I read 27 books in 2013 – about 2.5 books a month. I wasn’t trying for any number, but thanks to Good Reads they just reminded me. Reading is my solace and if I could, I would have read double this number but you know, excuses…
As the year wraps up, I wanted to share some of my favorite reads of 2013. Some of these are old books and some were written this year. In no particular order.
The Namesake and The Lowland by Jhumpa Lahiri
I discovered Lahiri this year and love her carefully crafted storytelling. Her books albeit slow moving, paint details that make the characters come to life. The books are thoughtful, but even without action jumping off the page, I turn through her pages swiftly. With her Indian background (Bengali specifically) both The Namesake and The Lowland (different stories entirely) focus on families, tragedy, culture, transition and generational change of two Indian families. I really cherished both books. I see The Lowland on many “Best of 2013″ book lists this year too.

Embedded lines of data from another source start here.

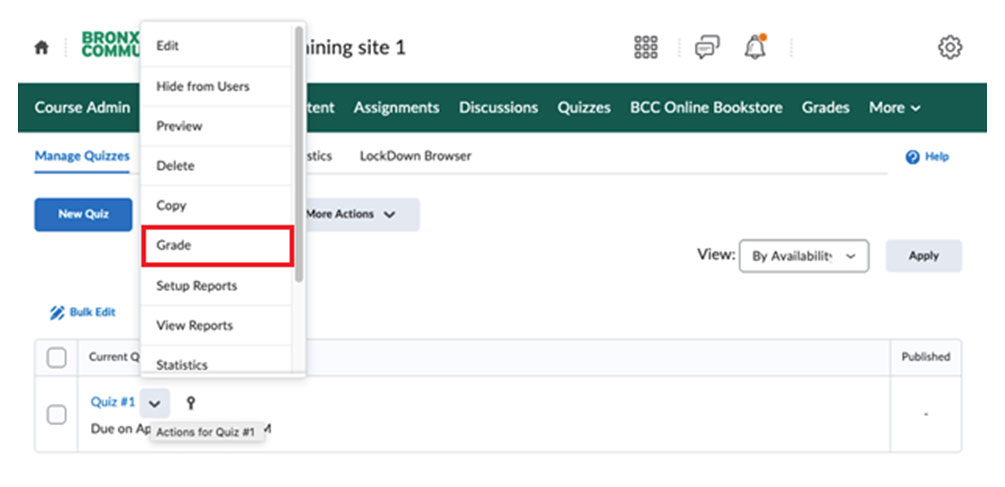The width and height of the screenshot is (1005, 487).
Task: Click the Bulk Edit pencil icon
Action: click(58, 312)
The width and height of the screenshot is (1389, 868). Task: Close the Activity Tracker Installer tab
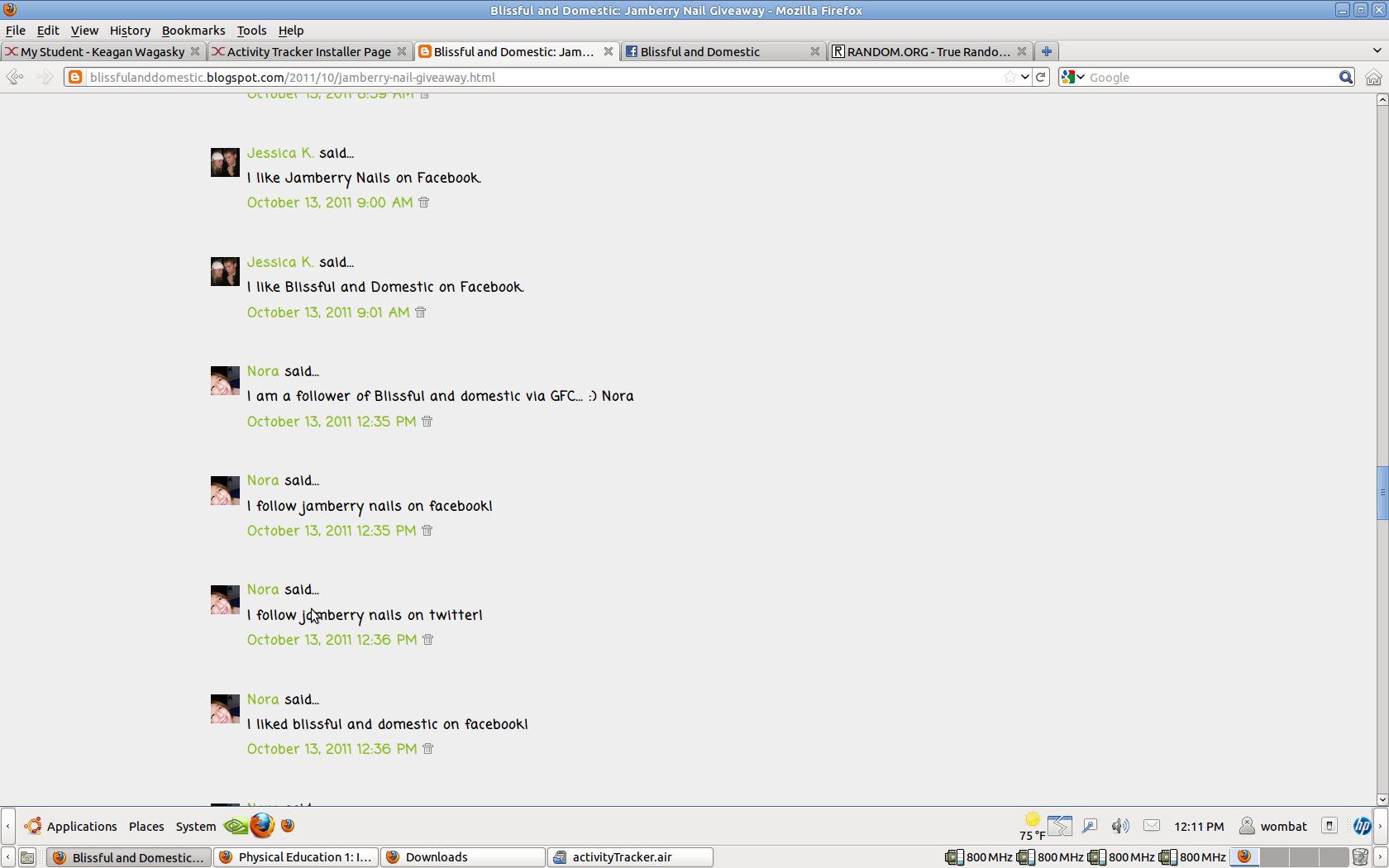pos(402,51)
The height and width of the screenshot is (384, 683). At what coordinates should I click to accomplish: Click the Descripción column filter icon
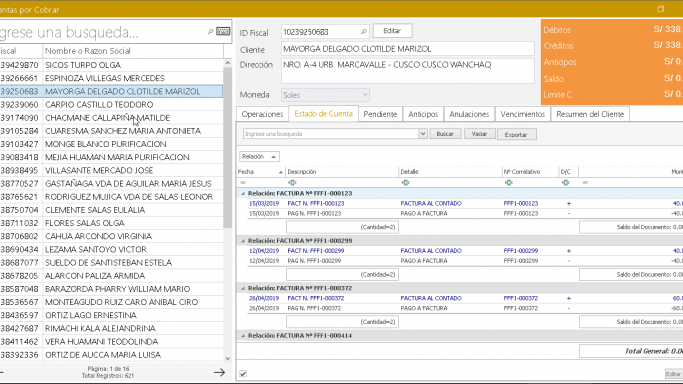coord(292,183)
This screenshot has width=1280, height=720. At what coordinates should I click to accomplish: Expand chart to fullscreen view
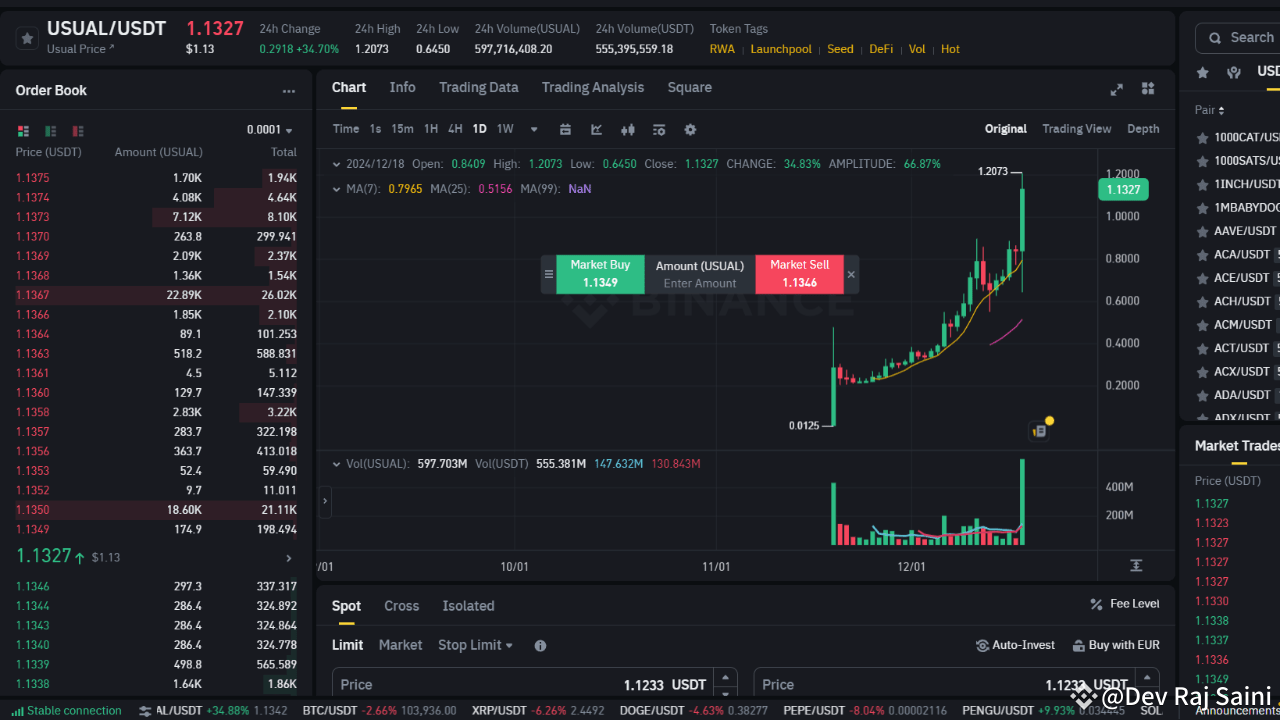click(x=1116, y=88)
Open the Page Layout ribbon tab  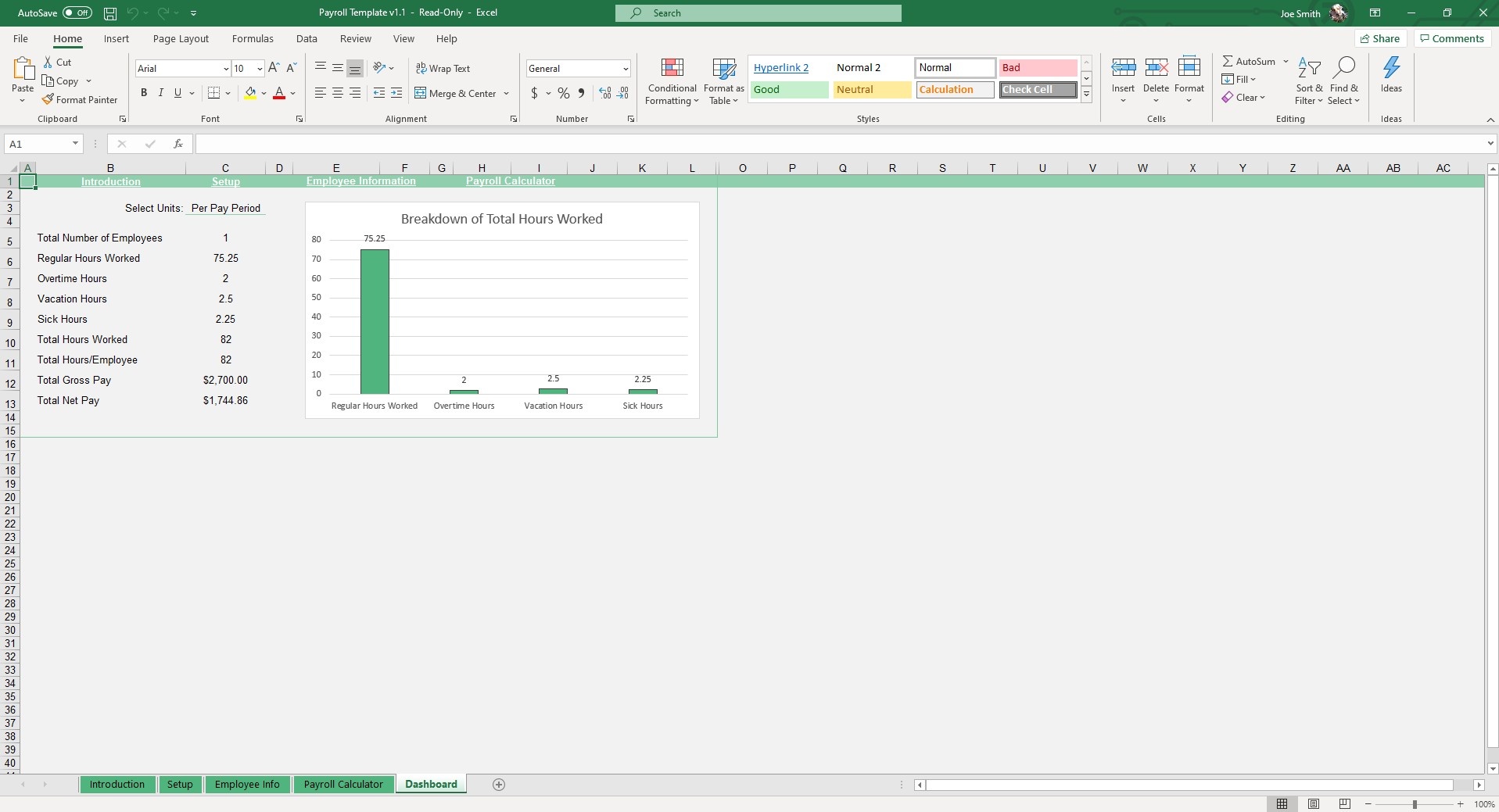click(181, 38)
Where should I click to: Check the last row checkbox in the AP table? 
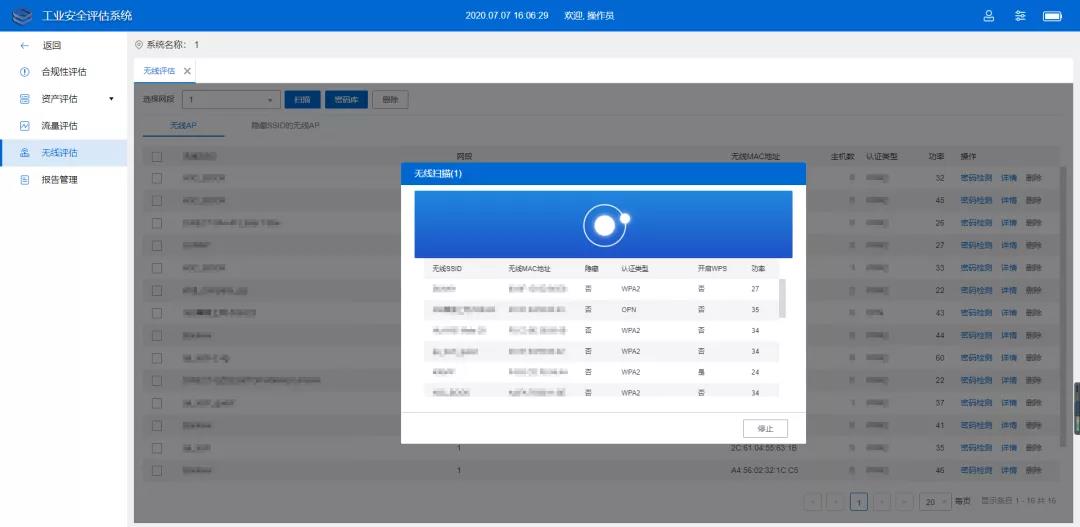(x=157, y=470)
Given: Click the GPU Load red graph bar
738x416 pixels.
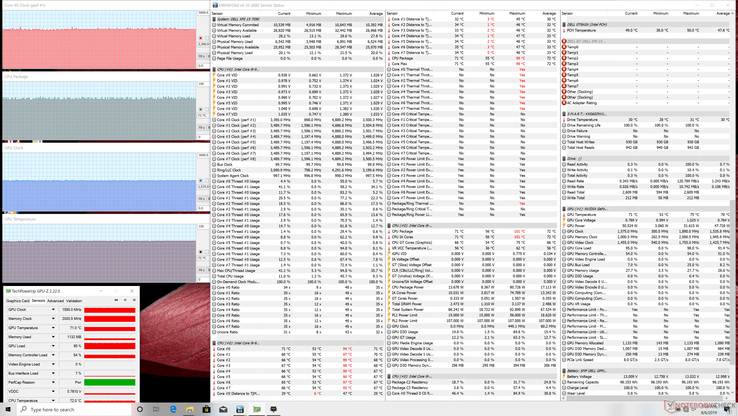Looking at the screenshot, I should [109, 346].
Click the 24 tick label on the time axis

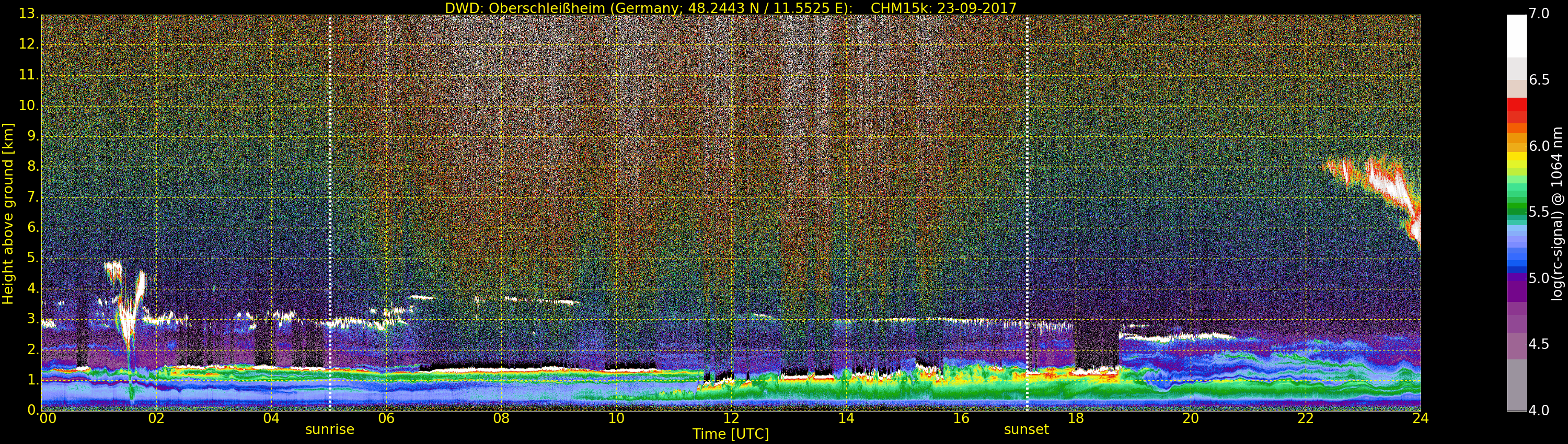pos(1420,418)
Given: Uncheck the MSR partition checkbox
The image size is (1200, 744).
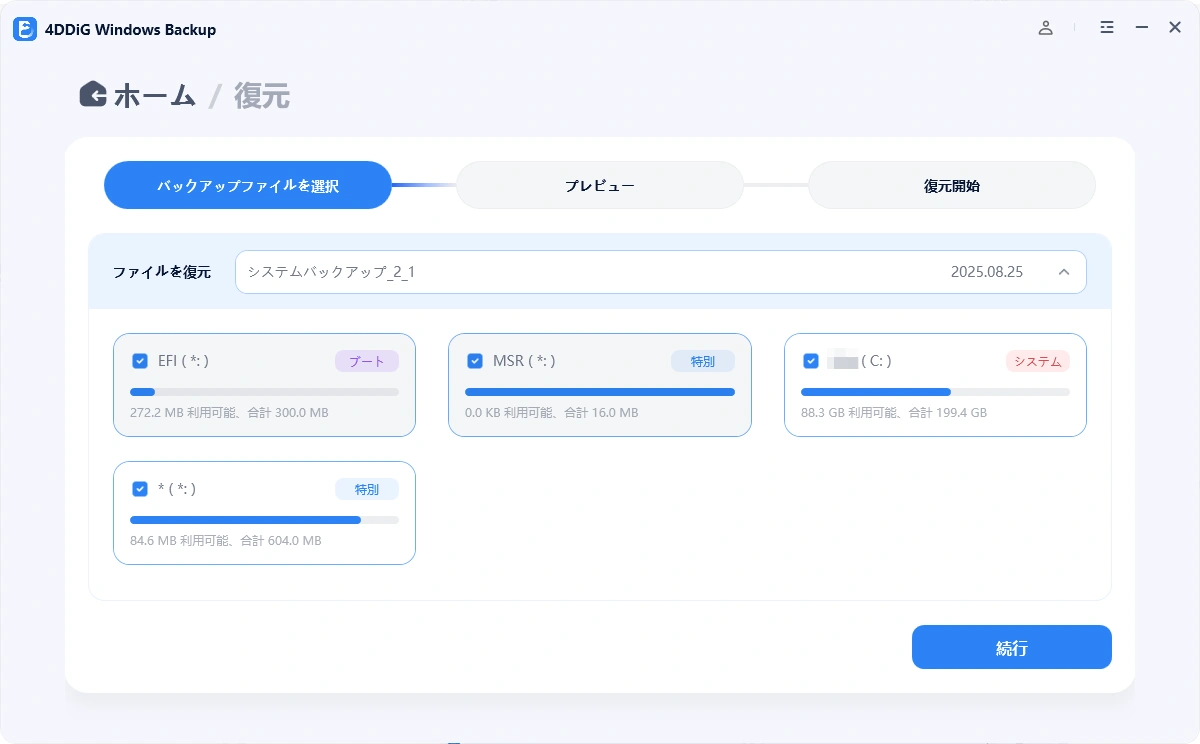Looking at the screenshot, I should pyautogui.click(x=475, y=361).
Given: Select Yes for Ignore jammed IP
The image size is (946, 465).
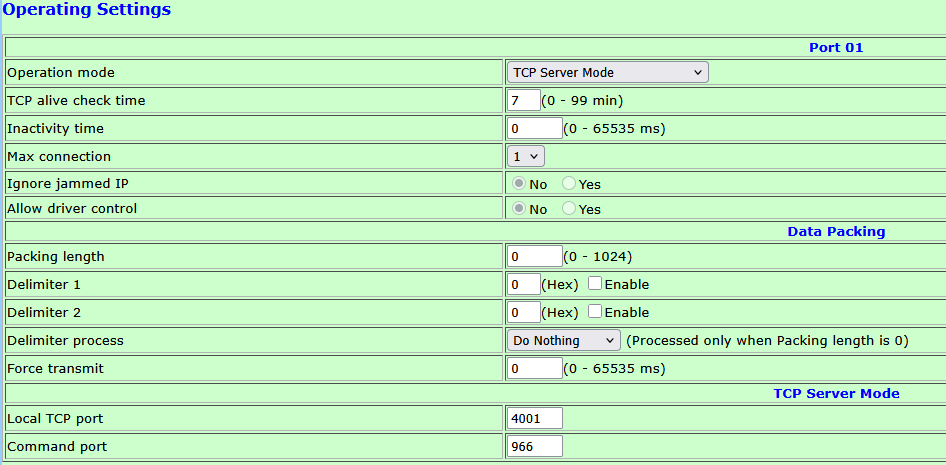Looking at the screenshot, I should [569, 184].
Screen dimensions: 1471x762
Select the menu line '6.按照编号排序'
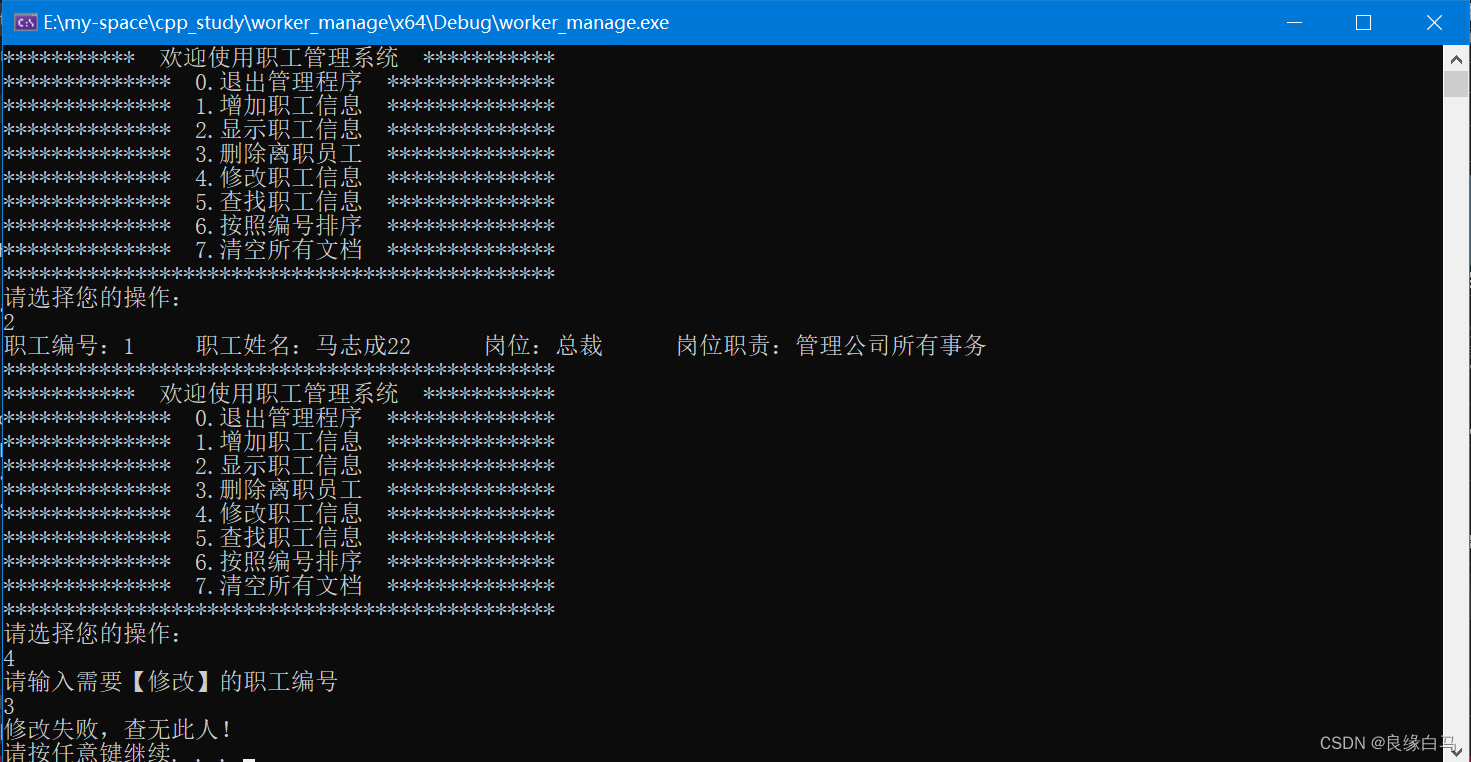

I was able to see Afghanistan born, Hosseini when I was a freshman in college. He visited my college and spoke about his famed book, The Kite Runner. His latest book, published in 2013, And the Mountains Echoed takes a deep look at families and the ties that bind us together. It hops from character to character, showing the web they weave spanning from Kabul, to Paris, to San Francisco, to the Green island of Tinos. Filled with emotion and beauty, the story reminded me of the movie Crash – how everyone was eventually intertwined together, regardless of race, family or birth.
This is my first Richard Russo book, and since, I’ve picked up a few more of his to start. New England has a special place in my heart, and this takes place in Maine in a small, blue-collar mill town. It tells the story of a sad recently-divorced Miles Roby, his trying work at the Empire Grill for 20 years. It uncovers what he has lost (and gained) along the way. It’s a great American story that covers grace, heartache, loss and even has slight turns of mystery.
An intertwining tale of two twin brothers, one with schizophrenia, the other bound to his twin with love and brotherly devotion but also through guilt. From the book itself: “When you’re the sane brother of a schizophrenic identical twin, the tricky thing about saving yourself is the blood it leaves on your hands — the little inconvenience of the look-alike corpse at your feet. And if you’re into both survival of the fittest and being your brother’s keeper — if you’ve promised your dying mother — then say so long to sleep and hello to the middle of the night.” It covers the course of their lives, diversions, mental illness, truth, and what it means to really be alive. It’s a very human book and although with many pages it can be daunting, I never wanted this book to end.